I was reading the new Money Magazine the other day and found the article on Warren Buffett very interesting. Unfortunately it was of the few articles that I found interesting. This is unusual for Money Magazine – I still consider it some of the best money I spend each month.
I love psychology and I think it greatly impacts how we invest. As humans we have a lot of strengths and weaknesses. When it comes to recognizing patterns, we are particularly good. Sometimes it is as if we are almost too good and want to find patterns when there aren’t any. I think we do this to try to make sense of a world that is full of random events (I apologize to the fate-believers, I’m just not with you.).
Turns out this belief in false patterns has a name: Apophenia. (I can’t decide if it sounds more like a Greek Goddess or a very short-lived Godfather character.) Sometimes it is called “patternicity” which I like a little better.
All of this shot into my brain when I saw this image in Money’s Buffett article:

I encourage you to click it for a larger version.
This image shows that if you simply invested evenly in all ticker symbols starting with the letters W-A-R-R-E-N, you would have handily whopped the S&P 500 over the 20 years.

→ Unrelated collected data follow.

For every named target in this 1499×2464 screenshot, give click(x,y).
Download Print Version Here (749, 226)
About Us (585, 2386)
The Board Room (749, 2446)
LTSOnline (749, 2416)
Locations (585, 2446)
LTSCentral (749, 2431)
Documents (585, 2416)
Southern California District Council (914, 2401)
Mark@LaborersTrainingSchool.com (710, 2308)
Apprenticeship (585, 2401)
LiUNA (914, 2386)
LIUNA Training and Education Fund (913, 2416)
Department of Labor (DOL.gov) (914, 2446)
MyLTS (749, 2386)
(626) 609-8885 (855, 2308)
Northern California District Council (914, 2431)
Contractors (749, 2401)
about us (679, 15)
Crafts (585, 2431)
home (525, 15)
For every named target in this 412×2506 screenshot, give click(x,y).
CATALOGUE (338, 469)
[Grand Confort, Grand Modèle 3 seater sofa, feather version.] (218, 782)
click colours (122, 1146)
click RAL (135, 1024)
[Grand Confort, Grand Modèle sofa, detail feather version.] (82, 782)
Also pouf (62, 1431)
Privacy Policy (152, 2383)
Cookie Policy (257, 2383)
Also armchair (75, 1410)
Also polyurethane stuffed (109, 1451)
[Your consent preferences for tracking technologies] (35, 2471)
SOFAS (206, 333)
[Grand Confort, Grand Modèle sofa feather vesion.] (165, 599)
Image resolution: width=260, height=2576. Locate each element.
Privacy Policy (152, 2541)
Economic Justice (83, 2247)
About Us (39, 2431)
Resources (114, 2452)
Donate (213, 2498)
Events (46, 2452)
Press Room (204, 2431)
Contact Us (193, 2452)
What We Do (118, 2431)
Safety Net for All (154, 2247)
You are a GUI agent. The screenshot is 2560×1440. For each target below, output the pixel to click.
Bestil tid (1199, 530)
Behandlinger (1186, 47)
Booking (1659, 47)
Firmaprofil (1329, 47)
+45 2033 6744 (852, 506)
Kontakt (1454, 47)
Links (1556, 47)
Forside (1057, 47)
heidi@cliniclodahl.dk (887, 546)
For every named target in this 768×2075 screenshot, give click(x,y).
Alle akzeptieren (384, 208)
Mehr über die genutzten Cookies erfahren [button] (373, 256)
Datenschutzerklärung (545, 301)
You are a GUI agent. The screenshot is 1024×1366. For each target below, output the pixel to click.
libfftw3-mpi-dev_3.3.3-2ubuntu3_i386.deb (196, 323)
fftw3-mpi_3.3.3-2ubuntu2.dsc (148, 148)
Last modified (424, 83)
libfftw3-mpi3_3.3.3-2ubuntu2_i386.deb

The article explains why this has worked over the 20 years. Smaller companies have done better than larger ones and investing them equally gives them a greater weighing than the S&P 500. The S&P 500 consists of larger companies and doesn’t have the small companies at all.
If someone didn’t know any better, they might say, “Hey this is clearly a pattern showing you how to beat the market.” Hopefully we are smart enough to know that there really isn’t anything special with ticker symbols starting with the letters that spell W-A-R-R-E-N.
This reminds me a little of the funny website spurious correlations that helps us understand correlation does not imply causation. My favorite chart on that website is the correlation of divorce rate in Maine to the US Per capita consumption of margarine.
However, what happens in a scenario where the pattern isn’t so arbitrary? I think that’s where things get difficult for a lot of people, professionals included. If the chart didn’t use the ticker symbol gimmick and instead with something like return on small companies when equally weighed, it presumably (from the article’s explanation) would show a similar trouncing of the S&P 500 over the last 20 years. That would lead one to believe that such investing is the clearly the way to go. There’s no kooky red flag to tell us, “This pattern is crazy.” It’s hard to determine what is causation and what is correlation in a complex system like the stock market.
What does this all mean? I wish I had a super conclusion to wrap it all together. Unfortunately, I do not. What I do have is the thought that diversification is even more important than I thought it was.